Belum lama ini, Presiden menerbitkan Peraturan Presiden Nomor 63 Tahun 2019 tentang Penggunaan Bahasa Indonesia (Perpres 63/2019). Perpres 63/2019 tersebut diberlakukan sebagai peraturan pelaksanaan lebih lanjut dari Undang-undang Nomor 24 tahun 2009 tentang Bendera Nasional, Bahasa, Lambang dan Lagu Kebangsaan (UU No. 24/2009).

Banyak pasal-pasal yang menarik perhatian dari warga Indonesia berkaitan dengan Perpres yang dikeluarkan pada 30 September 2019. Perpres tersebut dinilai telah menimbulkan keresahan bagi para pemangku kepentingan (stakeholder) terutama pelaku bisnis Indonesia.

Keresahan tersebut antara lain karena adanya persyaratan untuk menggunakan Bahasa Indonesia pada nama merek dagang dan/atau merek jasa yang berupa kata atau gabungan kata yang dimiliki oleh warga negara Indonesia atau badan hukum Indonesia sebagaimana diatur dalam Pasal 35 ayat (1) Perpres No.63/2019.

Terkait pengaturan untuk menggunakan Bahasa Indonesia dalam penggunaan merek dagang milik warga negara Indonesia atau badan hukum Indonesia sebetulnya juga telah diatur dalam Pasal 36 ayat (3) Undang-undang No.24/2009.

* * *

**Tugas Latihan**
A. Menurut dokumen sumber, apa salah satu penyebab keresahan para pemangku kepentingan terhadap Perpres 63/2019? Jelaskan dalam satu hingga tiga kalimat.
B. Buat ringkasan dokumen sumber tentang Perpres 63/2019 dalam dua kalimat.
Baris-baris data sesudah dokumen ini tidak diperlukan untuk mengerjakan tugas.

**Bahan Tersedia**
* * *

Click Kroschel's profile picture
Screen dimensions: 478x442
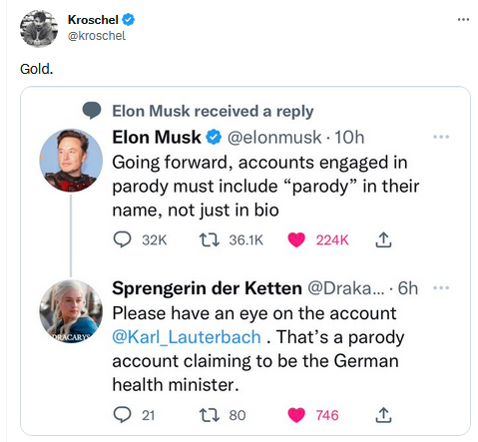(x=39, y=29)
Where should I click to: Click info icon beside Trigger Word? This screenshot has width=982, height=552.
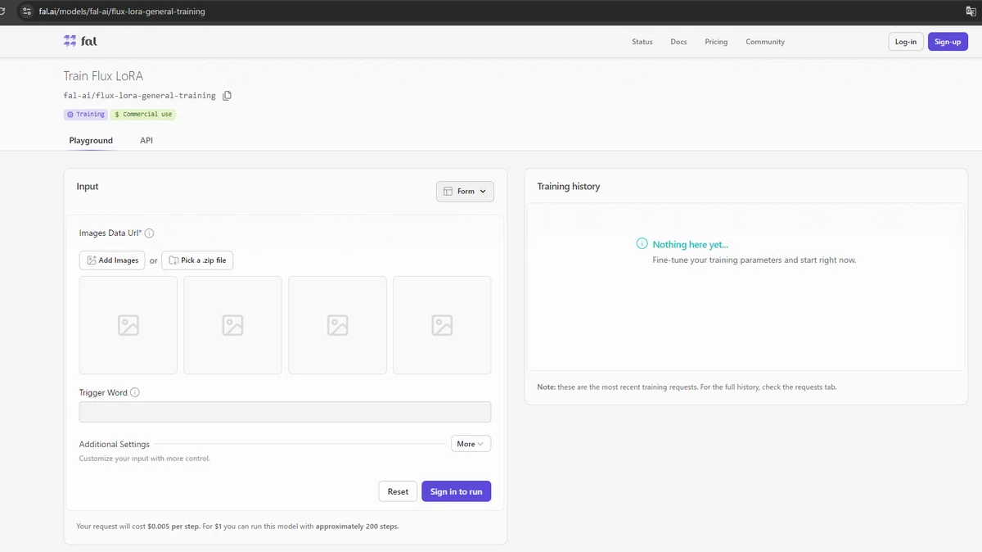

* * *

**Jawaban**
A. Salah satu penyebabnya adalah persyaratan penggunaan Bahasa Indonesia pada nama merek dagang dan/atau merek jasa yang berupa kata atau gabungan kata dan dimiliki oleh warga negara Indonesia atau badan hukum Indonesia. Ketentuan tersebut diatur dalam Pasal 35 ayat (1) Perpres No. 63/2019.

B. Perpres 63/2019 tentang Penggunaan Bahasa Indonesia dikeluarkan pada 30 September 2019 sebagai peraturan pelaksanaan UU No. 24/2009 dan dinilai menimbulkan keresahan bagi pemangku kepentingan, terutama pelaku bisnis Indonesia. Keresahan itu antara lain muncul karena Pasal 35 ayat (1) mewajibkan penggunaan Bahasa Indonesia pada nama merek dagang dan/atau merek jasa milik warga negara atau badan hukum Indonesia, meskipun hal tersebut sebetulnya juga telah diatur dalam Pasal 36 ayat (3) UU No. 24/2009.